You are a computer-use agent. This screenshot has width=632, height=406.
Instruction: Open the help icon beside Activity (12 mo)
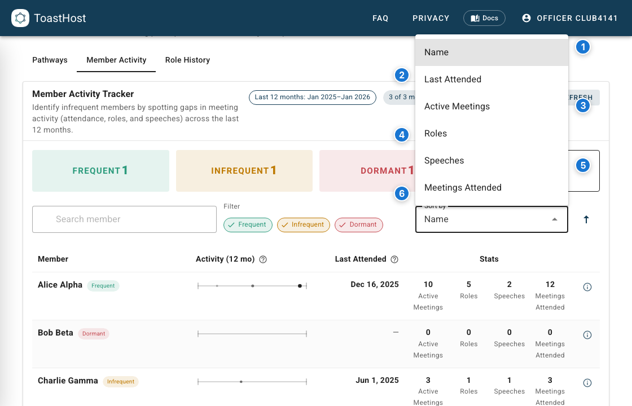click(x=263, y=259)
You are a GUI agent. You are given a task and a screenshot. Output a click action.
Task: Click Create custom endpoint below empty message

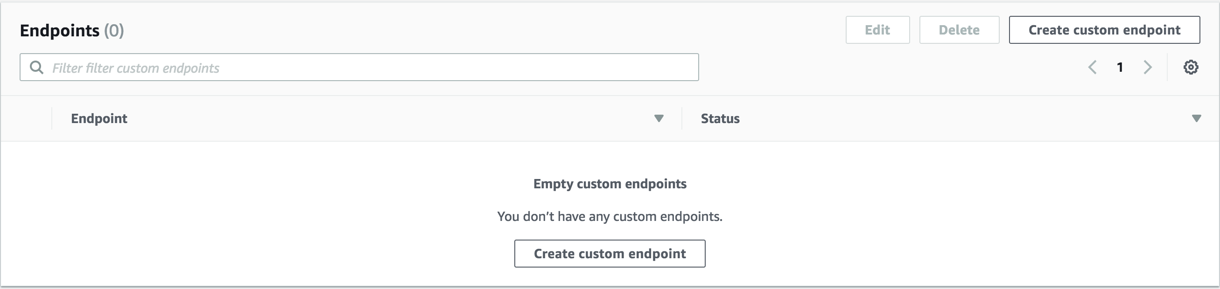pyautogui.click(x=610, y=254)
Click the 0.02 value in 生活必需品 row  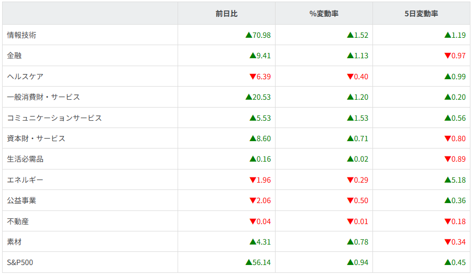point(361,159)
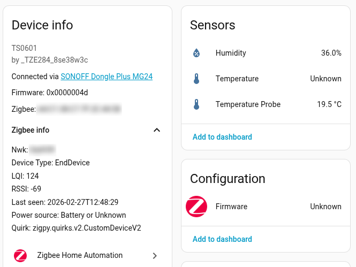Image resolution: width=356 pixels, height=267 pixels.
Task: Add Configuration to dashboard
Action: coord(222,239)
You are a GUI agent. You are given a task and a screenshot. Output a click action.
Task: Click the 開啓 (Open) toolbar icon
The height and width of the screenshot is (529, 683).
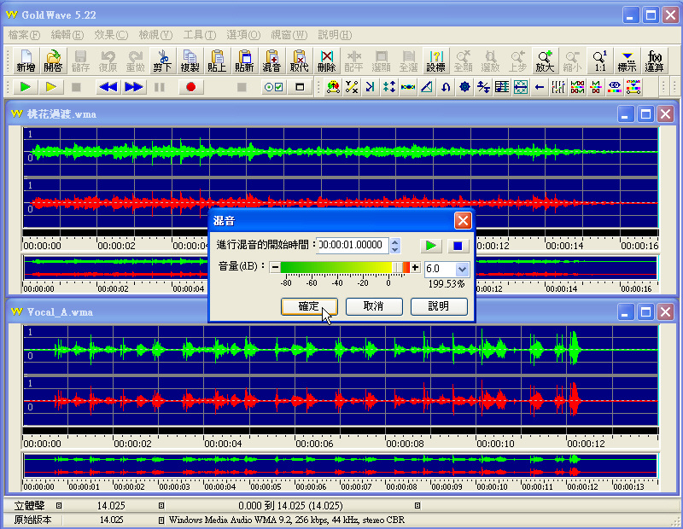tap(53, 60)
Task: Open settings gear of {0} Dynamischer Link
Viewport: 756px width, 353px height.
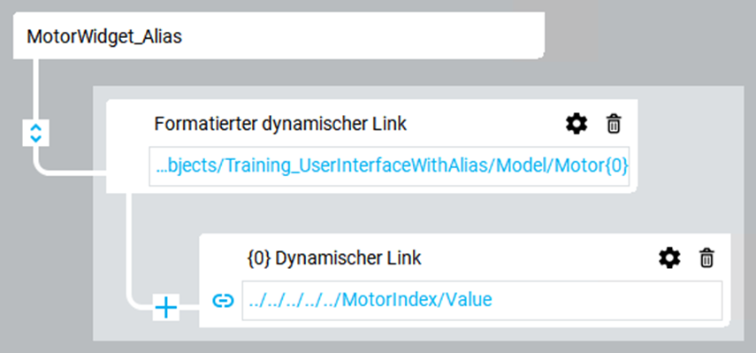Action: pyautogui.click(x=669, y=258)
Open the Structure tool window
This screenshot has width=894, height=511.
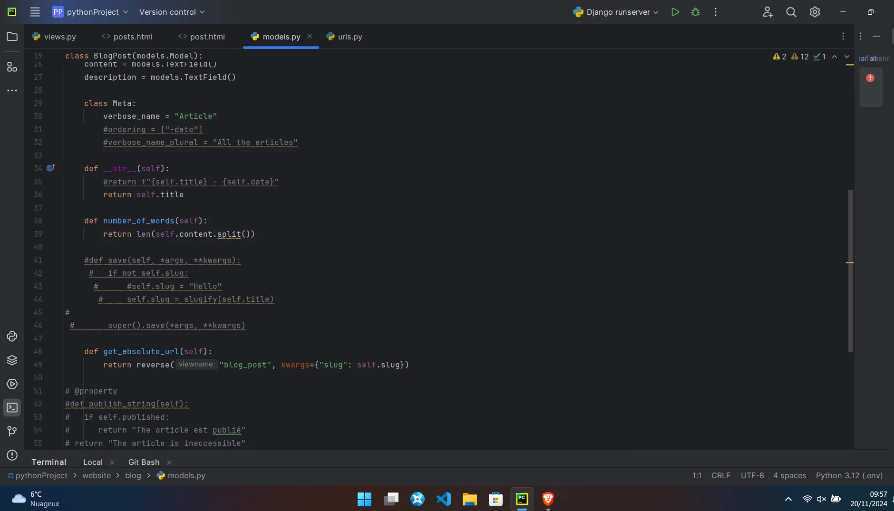coord(12,67)
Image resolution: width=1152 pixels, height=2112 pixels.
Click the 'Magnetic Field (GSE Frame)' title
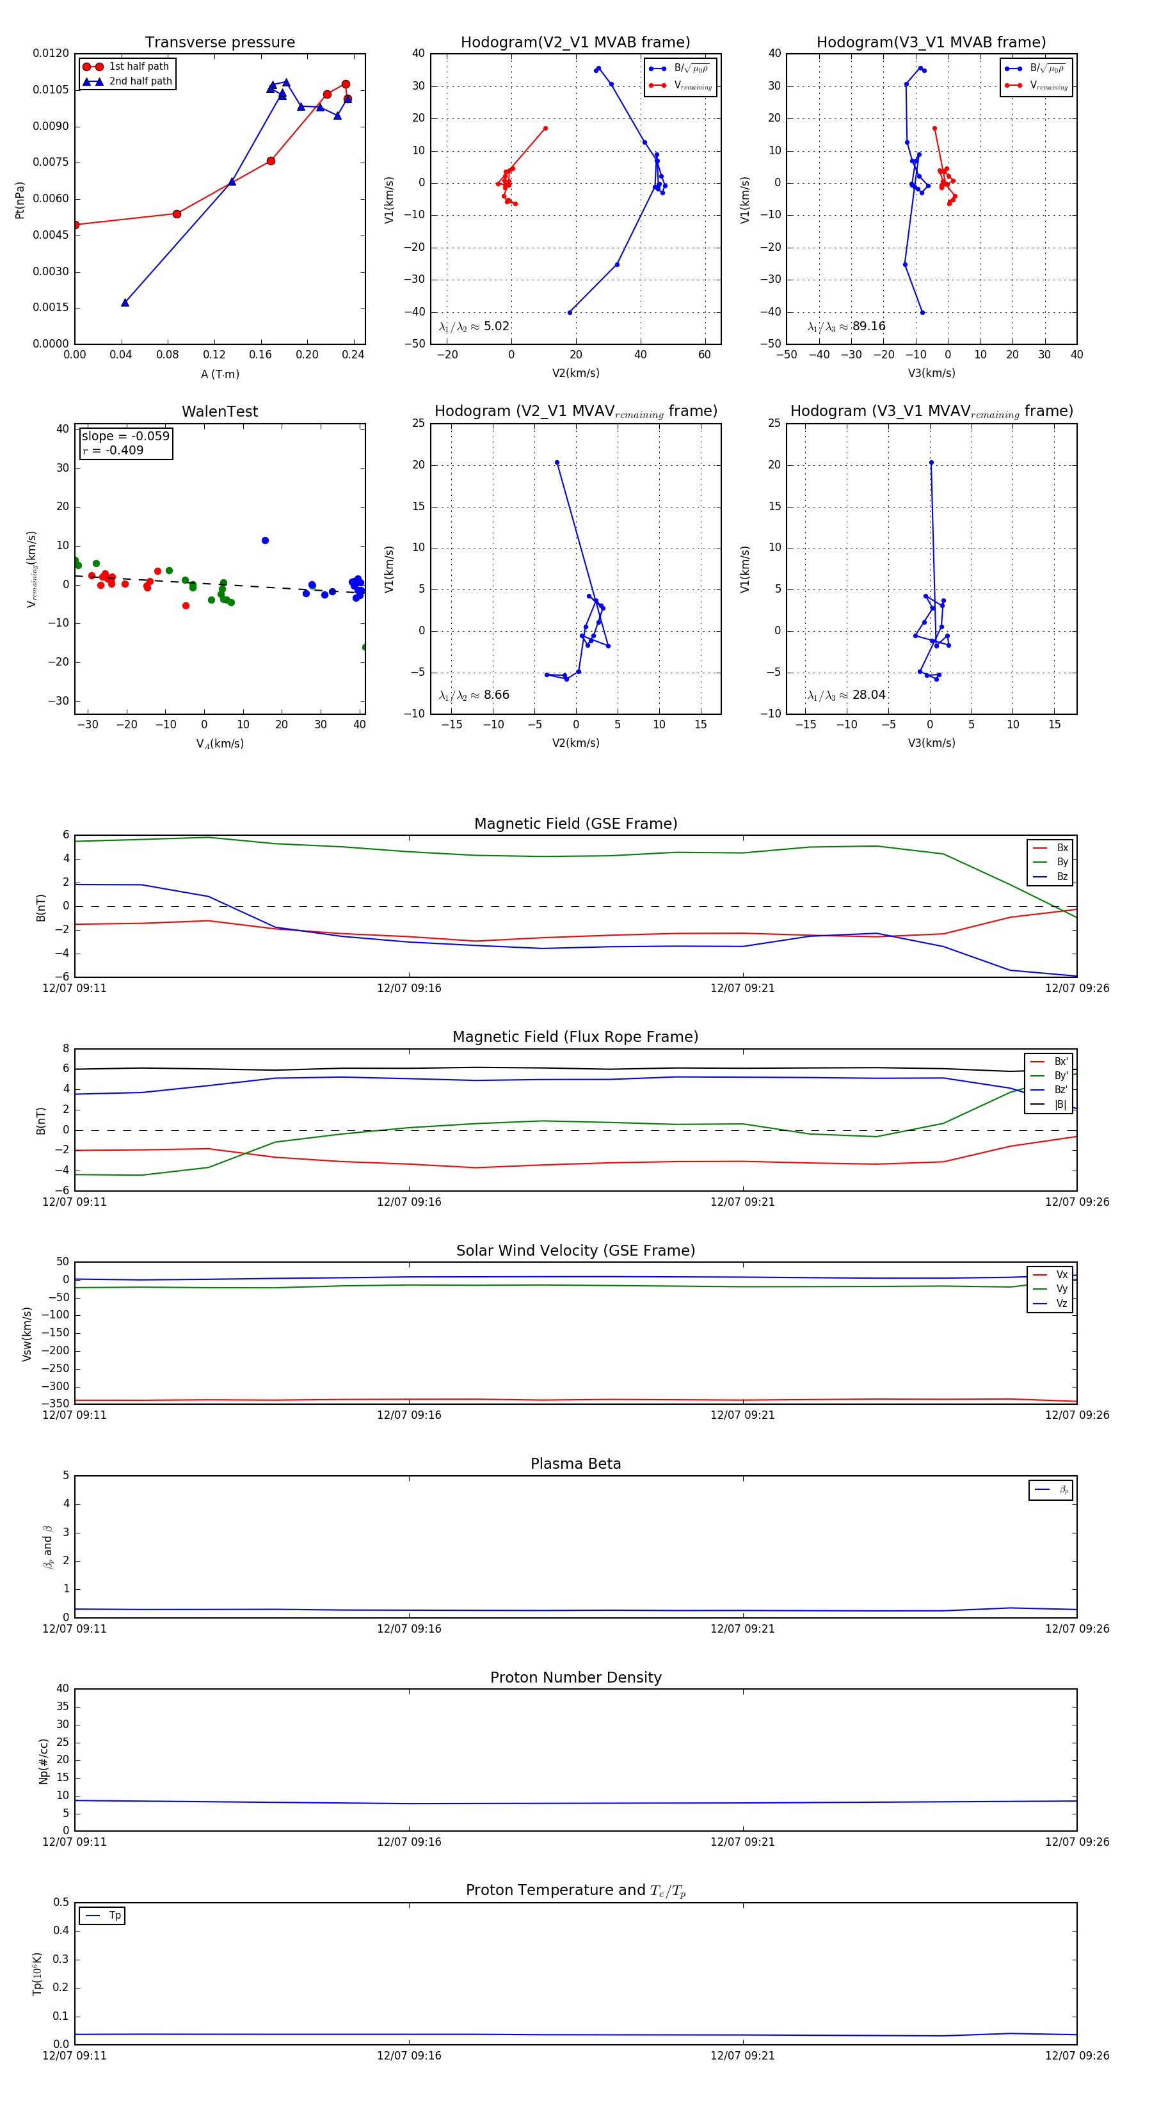(576, 824)
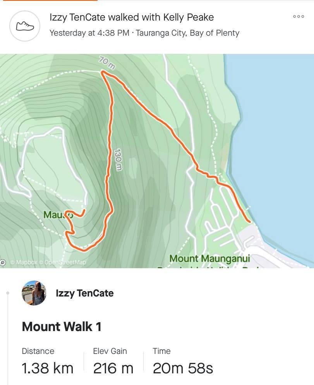Click the 130 m contour label on map
The width and height of the screenshot is (314, 385).
(x=118, y=160)
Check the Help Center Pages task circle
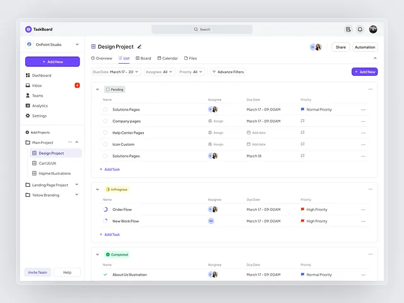404x303 pixels. (x=105, y=133)
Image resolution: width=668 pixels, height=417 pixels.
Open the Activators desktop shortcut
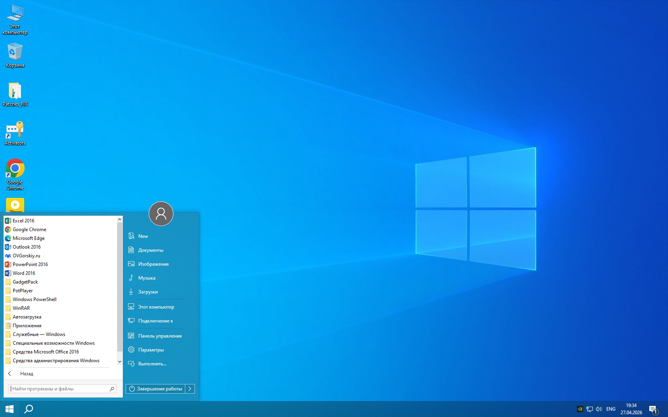pos(15,131)
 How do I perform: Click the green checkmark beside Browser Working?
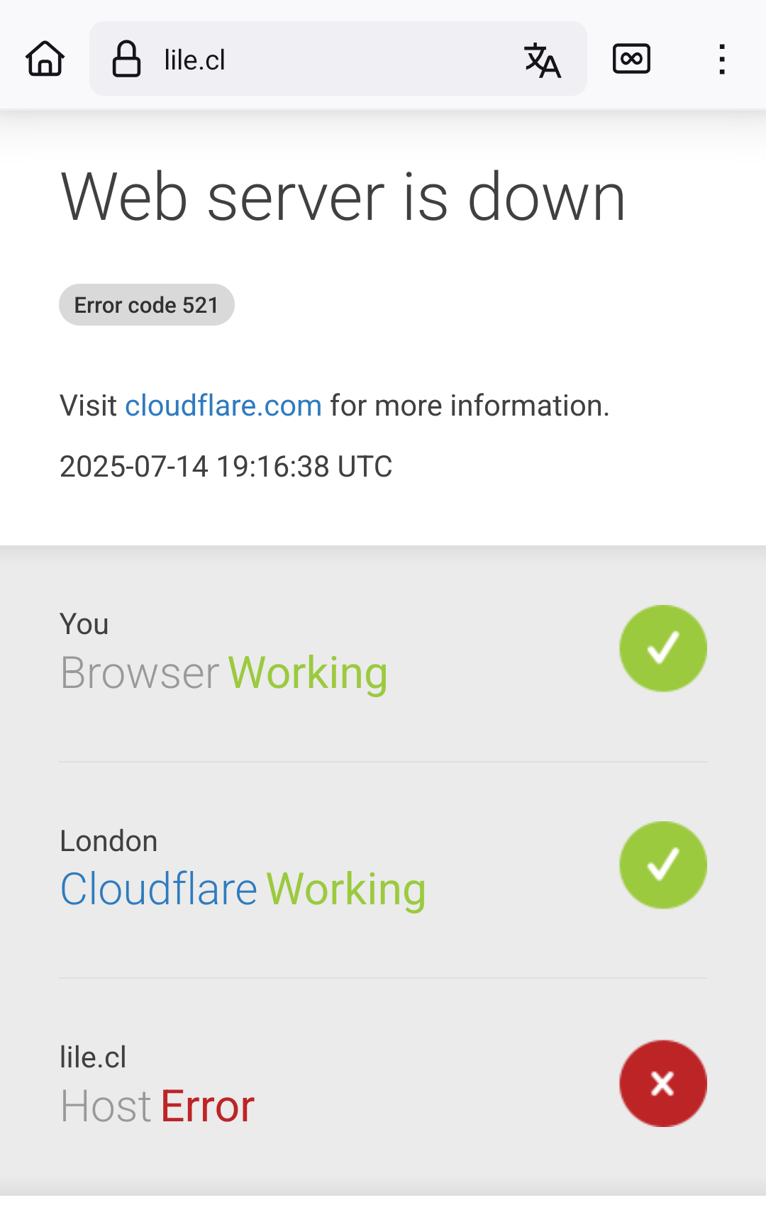pyautogui.click(x=663, y=648)
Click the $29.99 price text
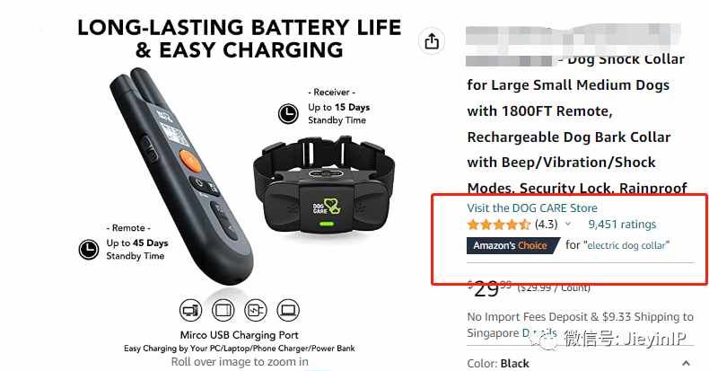The height and width of the screenshot is (371, 709). click(x=489, y=289)
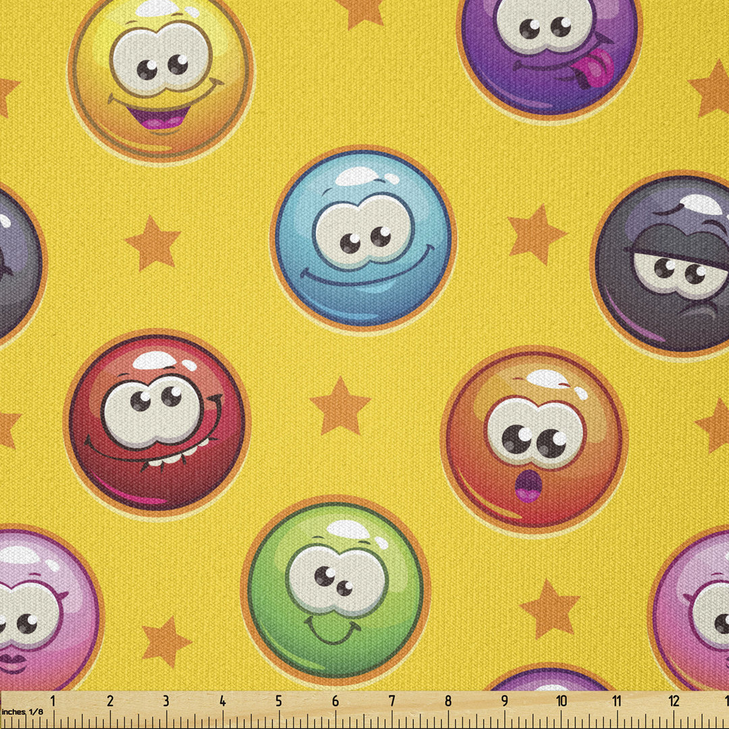Viewport: 729px width, 729px height.
Task: Click the orange surprised face
Action: click(x=534, y=439)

........

Task description: Repeat the line that contains "How do I perform: Click" and each line after it, through the last line of the listing, exactly and alone; pictures stay out of the repeat.

Task response:
 How do I perform: Click the green checkmark beside Browser Working?
pyautogui.click(x=663, y=648)
Click the $29.99 price text
The height and width of the screenshot is (371, 709). click(x=489, y=289)
Viewport: 729px width, 729px height.
Task: Click the orange surprised face
Action: click(x=534, y=439)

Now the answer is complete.